## Provided material
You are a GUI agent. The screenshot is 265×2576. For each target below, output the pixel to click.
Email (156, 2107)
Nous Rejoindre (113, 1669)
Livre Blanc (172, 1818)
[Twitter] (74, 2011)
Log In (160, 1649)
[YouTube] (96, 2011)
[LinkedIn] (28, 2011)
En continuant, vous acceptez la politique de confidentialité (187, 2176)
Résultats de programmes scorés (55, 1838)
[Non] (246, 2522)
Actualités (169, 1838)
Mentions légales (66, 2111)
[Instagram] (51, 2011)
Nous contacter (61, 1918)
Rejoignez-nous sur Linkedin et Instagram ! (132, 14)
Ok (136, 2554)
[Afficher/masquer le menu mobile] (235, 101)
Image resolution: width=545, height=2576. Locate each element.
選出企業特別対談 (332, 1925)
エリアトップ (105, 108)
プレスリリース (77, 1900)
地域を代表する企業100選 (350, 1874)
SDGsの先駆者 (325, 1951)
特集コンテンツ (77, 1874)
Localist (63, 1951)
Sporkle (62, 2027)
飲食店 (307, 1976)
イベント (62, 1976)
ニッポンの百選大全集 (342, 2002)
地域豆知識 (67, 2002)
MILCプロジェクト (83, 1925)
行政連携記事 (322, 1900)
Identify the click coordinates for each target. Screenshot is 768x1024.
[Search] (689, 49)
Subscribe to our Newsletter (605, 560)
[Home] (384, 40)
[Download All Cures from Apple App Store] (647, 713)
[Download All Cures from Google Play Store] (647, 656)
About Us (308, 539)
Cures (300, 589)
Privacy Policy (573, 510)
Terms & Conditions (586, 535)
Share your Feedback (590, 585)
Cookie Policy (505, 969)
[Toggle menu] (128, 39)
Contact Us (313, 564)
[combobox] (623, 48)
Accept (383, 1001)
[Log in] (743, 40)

* * *

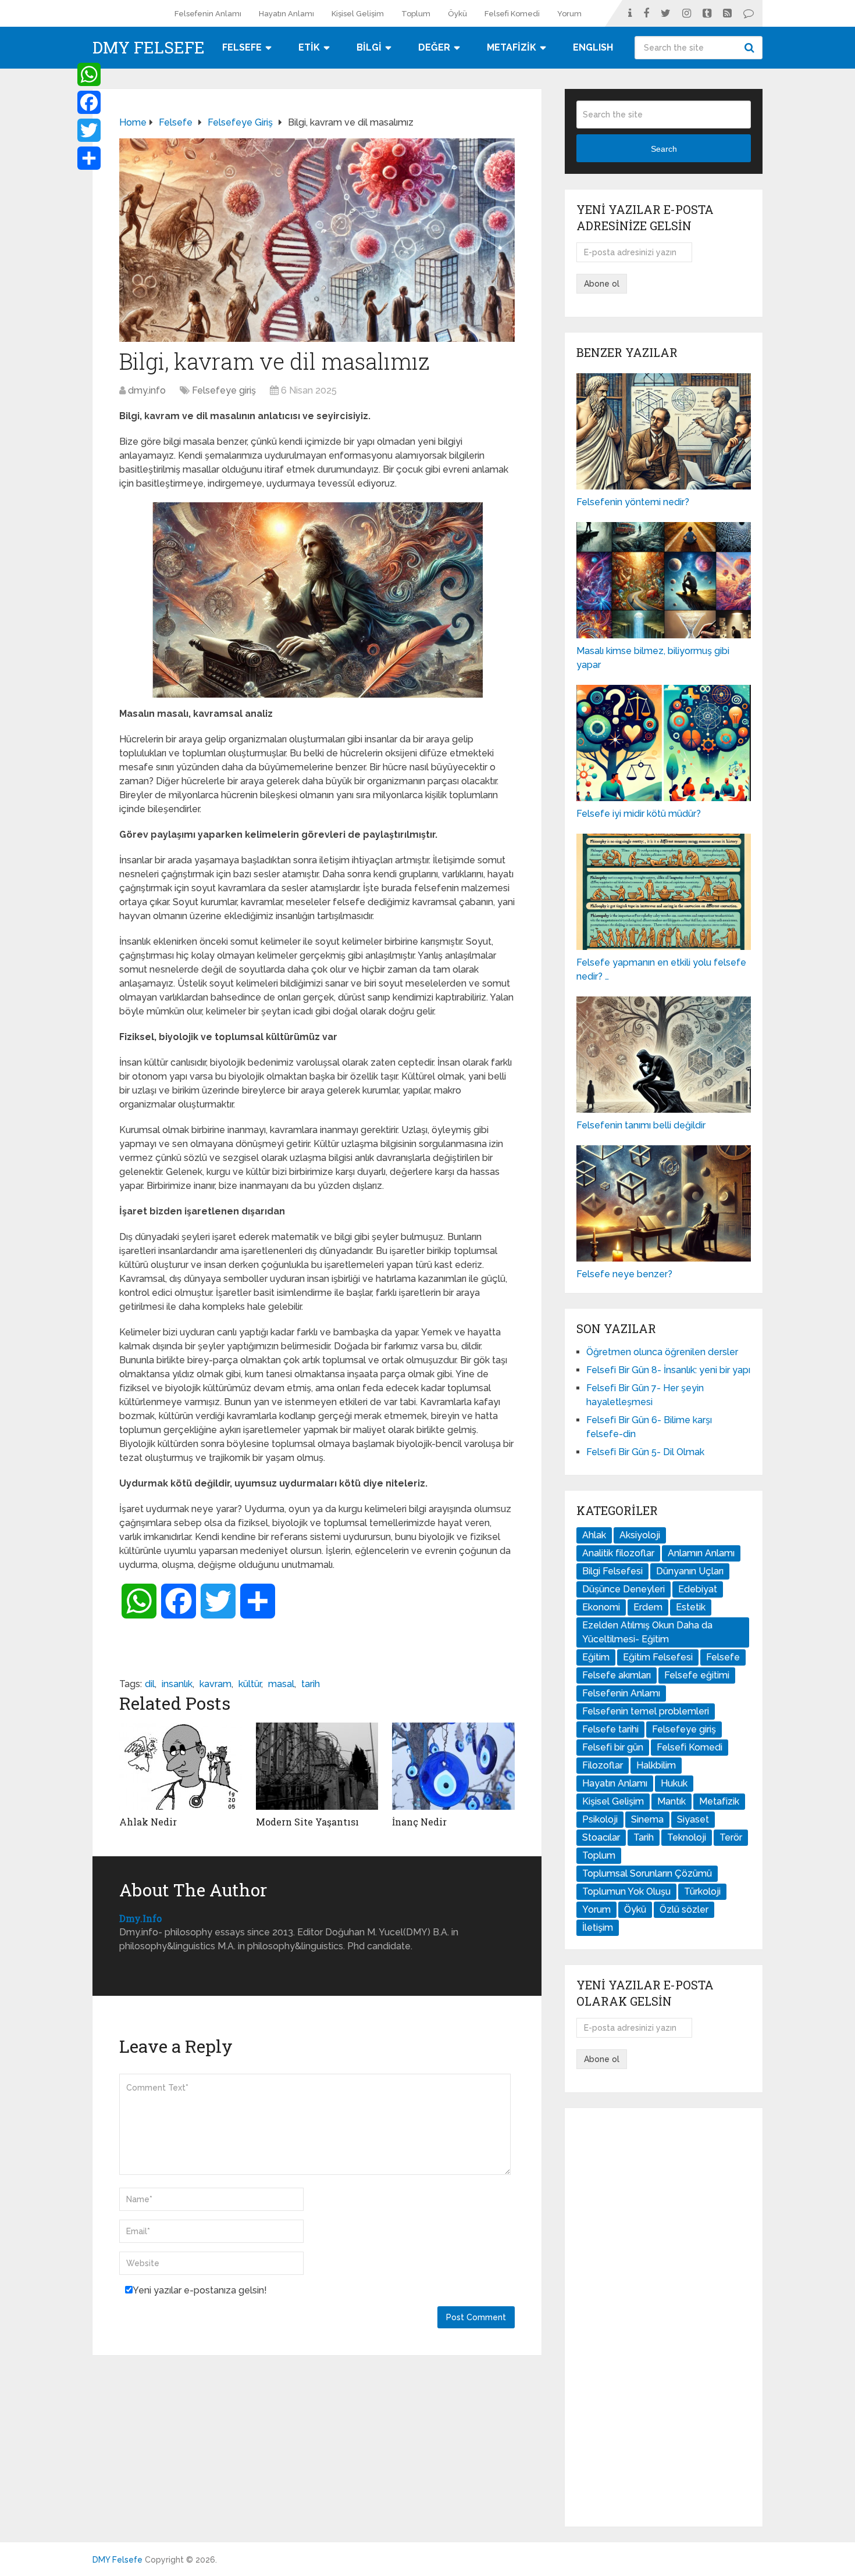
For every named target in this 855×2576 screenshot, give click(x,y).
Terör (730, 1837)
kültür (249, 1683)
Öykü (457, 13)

## Work order
What you return should be exactly the lines above, starting at the one with "Ok (136, 2554)" and ending at the one with "イベント (62, 1976)", and nothing else.

## Output of the task
Ok (136, 2554)
[Afficher/masquer le menu mobile] (235, 101)
Image resolution: width=545, height=2576. Locate each element.
選出企業特別対談 (332, 1925)
エリアトップ (105, 108)
プレスリリース (77, 1900)
地域を代表する企業100選 (350, 1874)
SDGsの先駆者 (325, 1951)
特集コンテンツ (77, 1874)
Localist (63, 1951)
Sporkle (62, 2027)
飲食店 (307, 1976)
イベント (62, 1976)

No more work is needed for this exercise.